As part of OCDC's investigation, Crump submitted letters attesting to his good character and involvement with several charitable organizations. Crump testified he would not serve as a trustee again.
In its decision, the DHP found Crump violated Rules 4-1.7(a), 4-1-1.8, 4-1.15(a), 4-1.15(a)(6), 4-1.15(a)(7), 4-1.15(b), 4-1.15(c), 4-8.4(c), and 4-8.4(d). The DHP recommended Crump be suspended without leave to apply for reinstatement for three years.
Both Crump and OCDC rejected the DHP's recommendation. Crump now asks this Court for a stayed suspension with a period of probation. OCDC recommends this Court disbar Crump.
Findings of Fact and Conclusions of Law
“This Court has inherent authority to regulate the practice of law and administer attorney discipline.” In re Neill, 681 S.W.3d 194, 197-98 (Mo. banc 2024) (internal quotation omitted). “Professional misconduct must be proven by a preponderance of the evidence before discipline will be imposed.” Id. at 198 (internal quotation omitted). “This Court reviews the evidence de novo, independently determines all issues pertaining to credibility of witnesses and the weight of the evidence, and draws its own conclusions of law.” Id. (internal quotation omitted). “The DHP's findings of fact, conclusions of law, and recommendations are advisory.” In re Gardner, 565 S.W.3d 670, 675 (Mo. banc 2019). “[T]his Court may reject any or all of the panel's recommendations.” In re McMillin, 521 S.W.3d 604, 607 (Mo. banc 2017) (internal quotation omitted).
Crump's Conduct
Based on the record, this Court finds Crump committed multiple violations of the Rules of Professional Conduct:6
Rule 4-1.7(a)
Rule 4-1.7(a) provides a lawyer shall not represent a client if the representation involves a concurrent conflict of interest. Crump violated Rule 4-1.7 by loaning himself money from the client trusts for his personal use and failing to make interest payments on the Scottsvale loan, to the detriment of the beneficiaries.
Rule 4-1.8(a)
Rule 4-1.8(a) prohibits a lawyer from entering into a business transaction with a client unless there is full disclosure of the transaction and terms, the client is advised of the desirability of seeking legal advice, and the client gives informed consent. Crump violated Rule 4-1.8(a) by failing to disclose the 2017 loans to H.G.’s guardian or any other beneficiary. Crump further violated this rule by failing to obtain informed consent from H.G.’s guardian or any other beneficiary.
Rule 4-1.15
Crump violated various subsections of Rule 4-1.15 by mismanaging his IOLTA account. Several violations stem from Crump comingling client funds with personal funds in his IOLTA account, rather than maintaining separate accounts.
Rule 4-1.15(a) states:
A lawyer shall hold property of clients or third persons that is in a lawyer's possession in connection with a representation separate from the lawyer's own property. Client or third party funds shall be kept in a separate account designated as a “Client Trust Account” or words of similar import maintained in the state where the lawyer's office is situated or elsewhere if the client or third person consents.

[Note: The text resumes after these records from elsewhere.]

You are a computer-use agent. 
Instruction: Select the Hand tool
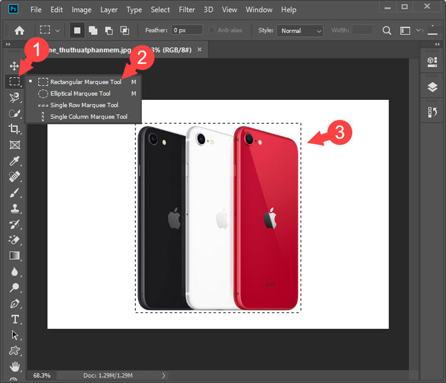point(14,366)
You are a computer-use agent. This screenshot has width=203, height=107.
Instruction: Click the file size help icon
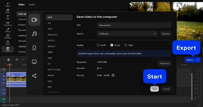[113, 75]
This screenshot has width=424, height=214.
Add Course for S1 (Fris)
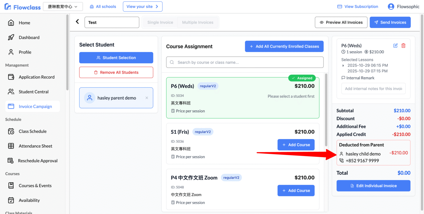(296, 145)
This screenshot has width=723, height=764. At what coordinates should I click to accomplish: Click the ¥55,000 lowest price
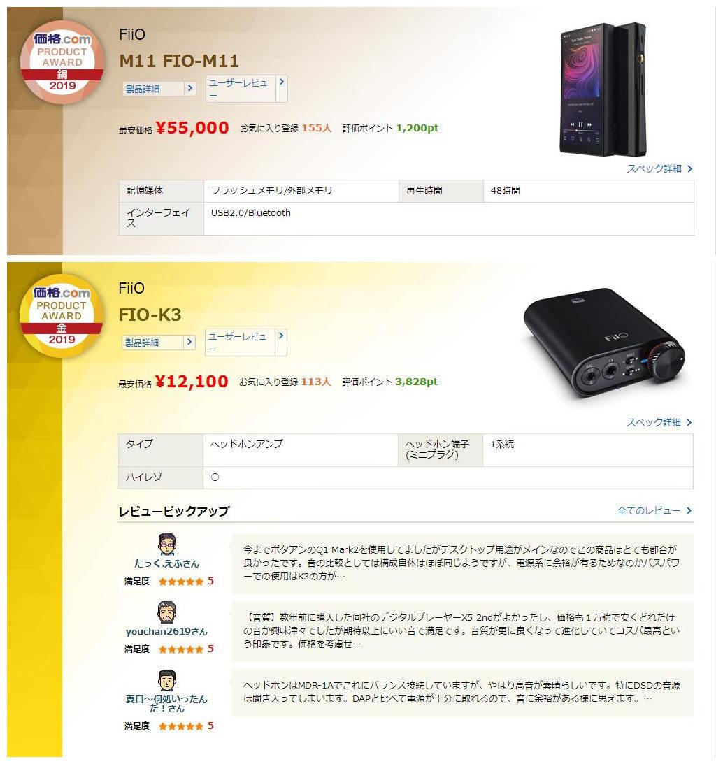pyautogui.click(x=192, y=128)
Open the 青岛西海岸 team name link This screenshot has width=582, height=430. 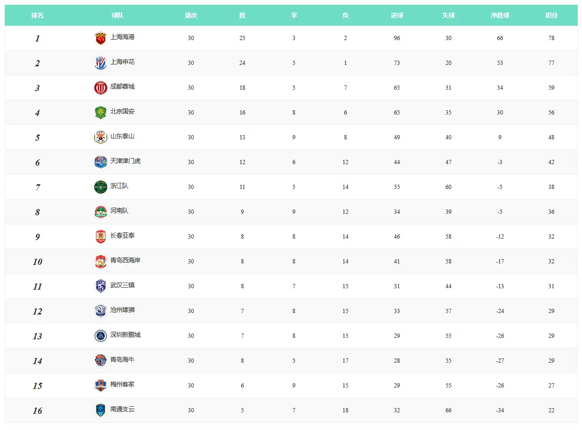126,261
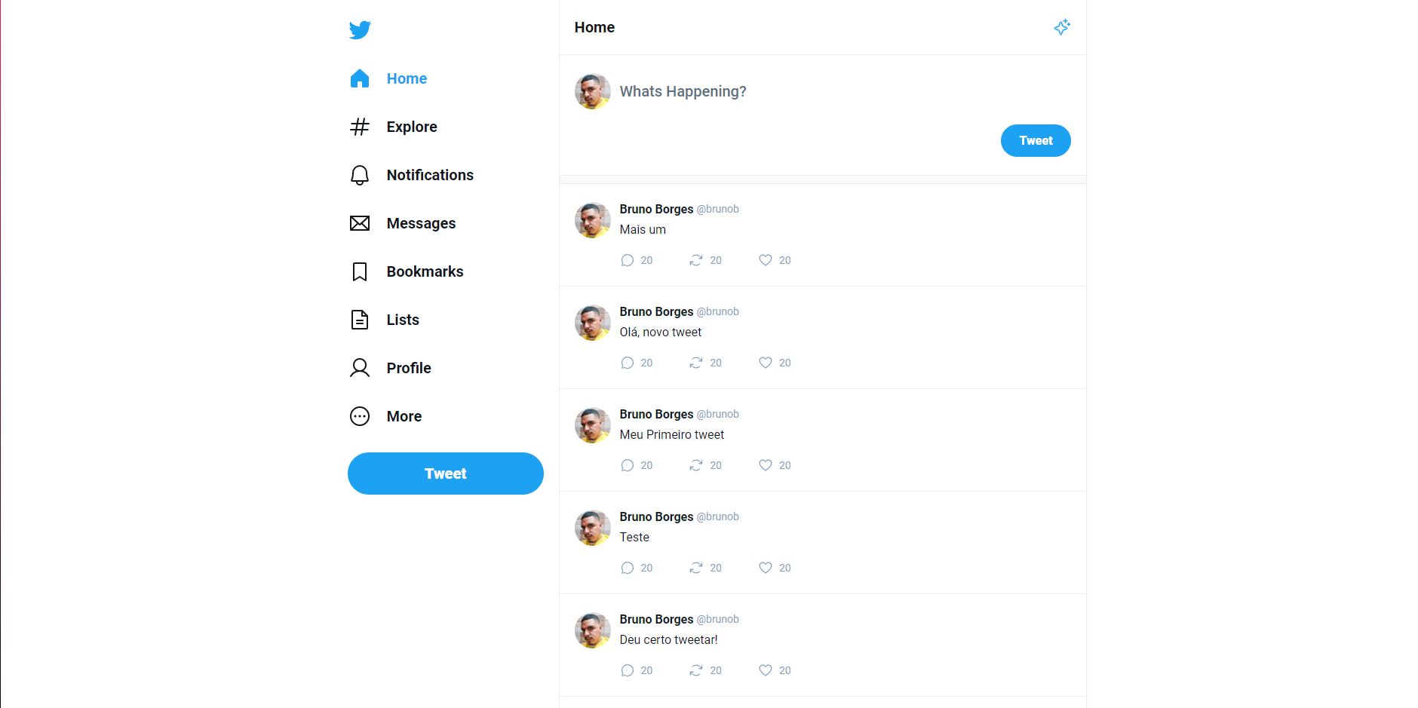Click the blue sidebar Tweet button
The height and width of the screenshot is (708, 1418).
point(445,474)
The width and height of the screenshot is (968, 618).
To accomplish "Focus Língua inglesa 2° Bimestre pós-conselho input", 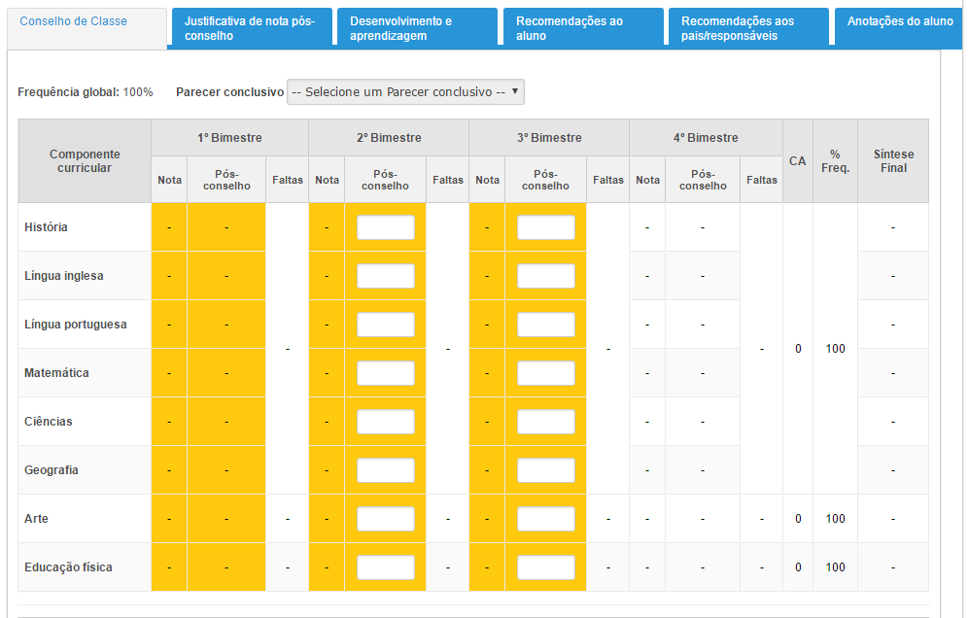I will pyautogui.click(x=385, y=276).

Crump violated Rule 4-1.15(a) because he comingled personal funds with client funds by depositing money from his Caveat Emptor business into his IOLTA account and by paying personal and law firm operating expenses from the IOLTA account.
Rule 4-1.15(a)(6) specifies a lawyer shall not make a disbursement upon deposit “if the lawyer has reasonable cause to believe the funds have not actually been collected by the financial institution in which the trust account is held.” Crump violated Rule 4-1.15(a)(6) by making disbursements from the IOLTA account before the financial institution had collected the funds, resulting in deficits in the IOLTA account's client subfolders.

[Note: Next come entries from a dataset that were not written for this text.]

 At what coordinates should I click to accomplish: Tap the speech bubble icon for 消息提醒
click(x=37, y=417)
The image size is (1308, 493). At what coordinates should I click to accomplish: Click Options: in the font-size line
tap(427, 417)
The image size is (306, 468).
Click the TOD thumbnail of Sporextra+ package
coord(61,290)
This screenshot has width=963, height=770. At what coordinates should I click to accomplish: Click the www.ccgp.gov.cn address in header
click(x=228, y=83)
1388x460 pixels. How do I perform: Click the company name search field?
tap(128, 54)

Rule 4-1.15(a)(7) provides “[a] reconciliation of the account shall be performed reasonably promptly each time an official statement from the financial institution is provided or available.” Crump violated this rule by failing to promptly reconcile his trust account each time a statement from the financial institution was provided or available.
Rule 4-1.15(b) states “[a] lawyer may deposit the lawyer's own funds in a client trust account for the sole purpose of paying financial institution service charges on that account, but only in amount necessary for that purpose.” Crump violated this rule because he comingled his personal funds with client funds by depositing Caveat Emptor checks into his IOLTA account for purposes other than bank service charges.
Rule 4-1.15(c) provides:
a lawyer shall deposit into a client trust account legal fees and expenses that have been paid in advance, to be withdrawn by the lawyer only as fees are earned or expenses incurred, except that an advanced flat fee which does not exceed $2,000 is exempted from this requirement and may be deposited into another account.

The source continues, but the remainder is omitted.